The demographic characteristics of the patients we studied was comparable to those in previous studies of functional ability [1114] (data not shown). Most of the clinical and laboratory variables, as well as the mean HAQ score, improved after 6 months of treatment with DMARDs. Although our study had no control group, we postulate, from the similarity of our results to those of previous studies, in which there was a significant correlation between the HAQ score and many clinical variables, that the Thai version of the HAQ is valid as a parameter for the measurement of functional ability [1114].
The addition of the two activities commonly performed by Thai people to the items in the original HAQ did not alter the scores of the Thai HAQ. The mean HAQ scores calculated by the two methods correlated significantly with each other. The two extra activities reflected the coordination of several groups of joints and muscles. Both activities remained impaired after the improvement of others, so they may be useful for predicting long-term disability. We recommend the permanent addition of these two questions in the Thai version of the HAQ, because they provide additional information about the functional ability of Thai patients with RA.
Although the average HAQ scores balanced the weights from each activity of the HAQ, the first (original) scoring method showed a larger change in the Thai HAQ scores than the alternative method (Table 2
). This may be important when one is attempting to detect small differences, as the original scoring method is more sensitive to change (J. F. Fries, personal communication).

Data excerpts:
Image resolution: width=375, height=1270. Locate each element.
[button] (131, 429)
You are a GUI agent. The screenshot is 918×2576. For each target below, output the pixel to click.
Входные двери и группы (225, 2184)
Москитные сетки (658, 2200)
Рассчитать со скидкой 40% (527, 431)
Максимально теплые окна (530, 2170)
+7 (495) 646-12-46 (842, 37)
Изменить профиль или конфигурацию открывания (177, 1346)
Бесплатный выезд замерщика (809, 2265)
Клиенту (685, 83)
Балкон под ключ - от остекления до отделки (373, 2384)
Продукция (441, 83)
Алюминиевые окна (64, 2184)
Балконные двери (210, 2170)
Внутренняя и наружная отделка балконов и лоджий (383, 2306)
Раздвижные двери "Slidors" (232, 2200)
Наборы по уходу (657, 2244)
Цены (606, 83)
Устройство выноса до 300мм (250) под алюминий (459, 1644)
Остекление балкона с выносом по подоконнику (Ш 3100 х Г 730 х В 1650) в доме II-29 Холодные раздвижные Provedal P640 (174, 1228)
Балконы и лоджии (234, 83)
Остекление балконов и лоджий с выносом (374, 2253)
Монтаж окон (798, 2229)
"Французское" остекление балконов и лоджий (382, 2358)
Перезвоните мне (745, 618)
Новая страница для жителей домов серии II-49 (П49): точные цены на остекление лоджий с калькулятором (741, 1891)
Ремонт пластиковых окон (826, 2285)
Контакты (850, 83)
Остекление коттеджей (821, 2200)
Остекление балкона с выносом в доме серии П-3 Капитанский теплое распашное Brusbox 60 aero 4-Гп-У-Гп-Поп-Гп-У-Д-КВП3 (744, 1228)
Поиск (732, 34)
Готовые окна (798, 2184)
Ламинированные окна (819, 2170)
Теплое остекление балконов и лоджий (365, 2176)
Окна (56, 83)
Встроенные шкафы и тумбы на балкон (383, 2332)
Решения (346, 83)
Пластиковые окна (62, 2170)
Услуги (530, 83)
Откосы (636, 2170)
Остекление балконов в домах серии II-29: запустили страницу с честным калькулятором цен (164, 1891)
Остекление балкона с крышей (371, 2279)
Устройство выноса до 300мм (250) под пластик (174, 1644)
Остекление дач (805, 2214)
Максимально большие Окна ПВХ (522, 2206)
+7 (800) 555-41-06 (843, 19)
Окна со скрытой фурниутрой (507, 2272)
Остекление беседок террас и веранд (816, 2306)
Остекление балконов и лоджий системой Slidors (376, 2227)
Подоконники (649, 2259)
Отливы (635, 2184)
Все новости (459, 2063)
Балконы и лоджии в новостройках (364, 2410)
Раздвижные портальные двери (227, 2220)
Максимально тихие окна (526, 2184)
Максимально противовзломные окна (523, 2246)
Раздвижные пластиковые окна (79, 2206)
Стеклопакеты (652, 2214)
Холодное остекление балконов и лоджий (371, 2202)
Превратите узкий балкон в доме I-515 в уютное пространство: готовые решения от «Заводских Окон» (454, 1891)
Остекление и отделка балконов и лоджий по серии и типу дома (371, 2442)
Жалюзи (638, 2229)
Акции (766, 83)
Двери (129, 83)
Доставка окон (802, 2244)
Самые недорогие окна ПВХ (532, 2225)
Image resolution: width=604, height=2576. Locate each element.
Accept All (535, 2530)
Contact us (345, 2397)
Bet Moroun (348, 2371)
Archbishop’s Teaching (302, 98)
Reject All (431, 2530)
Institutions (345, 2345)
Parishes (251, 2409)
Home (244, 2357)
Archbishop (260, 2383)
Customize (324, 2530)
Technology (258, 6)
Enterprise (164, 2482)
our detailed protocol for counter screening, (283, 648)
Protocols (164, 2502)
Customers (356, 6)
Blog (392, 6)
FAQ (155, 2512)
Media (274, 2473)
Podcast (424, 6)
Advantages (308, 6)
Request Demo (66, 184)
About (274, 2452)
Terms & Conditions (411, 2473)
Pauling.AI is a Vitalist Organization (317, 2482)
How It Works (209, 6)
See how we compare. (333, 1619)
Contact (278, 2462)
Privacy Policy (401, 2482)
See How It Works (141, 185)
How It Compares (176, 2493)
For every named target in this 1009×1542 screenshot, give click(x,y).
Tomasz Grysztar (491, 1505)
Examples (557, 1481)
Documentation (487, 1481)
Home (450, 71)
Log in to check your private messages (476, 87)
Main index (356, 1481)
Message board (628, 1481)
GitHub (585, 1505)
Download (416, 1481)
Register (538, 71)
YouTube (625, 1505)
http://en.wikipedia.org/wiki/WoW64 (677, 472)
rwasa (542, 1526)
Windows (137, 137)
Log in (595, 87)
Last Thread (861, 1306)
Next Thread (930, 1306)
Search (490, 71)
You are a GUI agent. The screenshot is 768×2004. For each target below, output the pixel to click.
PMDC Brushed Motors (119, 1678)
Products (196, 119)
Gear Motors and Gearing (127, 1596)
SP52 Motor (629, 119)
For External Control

__Exercise requirements__:
1. Answer these questions from the passage on the Thai HAQ.
(a) After how many months of DMARD treatment did most clinical and laboratory variables and the mean HAQ score improve?
(b) How many activities commonly performed by Thai people were added to the items in the original HAQ?
(c) Which scoring method showed a larger change in the Thai HAQ scores?
2. Pick up the passage on the Thai HAQ after its last sentence and continue it.
The data excerpts are not needed for this work.

__Outputs in order__:
1.
(a) After 6 months.
(b) Two.
(c) The first (original) scoring method.

2.
The Thai HAQ scores correlated significantly with some clinical variables after 6 months of DMARD treatment, which agrees with the results of other validity studies of the HAQ. This supports the validity of the Thai version of the HAQ, as reported for the previous different language versions of the HAQ [1114].
In conclusion, the Thai version of the HAQ is a useful instrument for the measurement of the functional capacity of Thai patients with RA. Although there are some modifications and additional questions, the objectives of the questionnaires are well maintained and the scoring results are not altered. It can be self-administered by the patients, has validity and requires no complicated tools. The HAQ can predict the functional outcome of patients with RA [7, 8], so it is also useful in clinical practice to optimize the quality of care of these patients.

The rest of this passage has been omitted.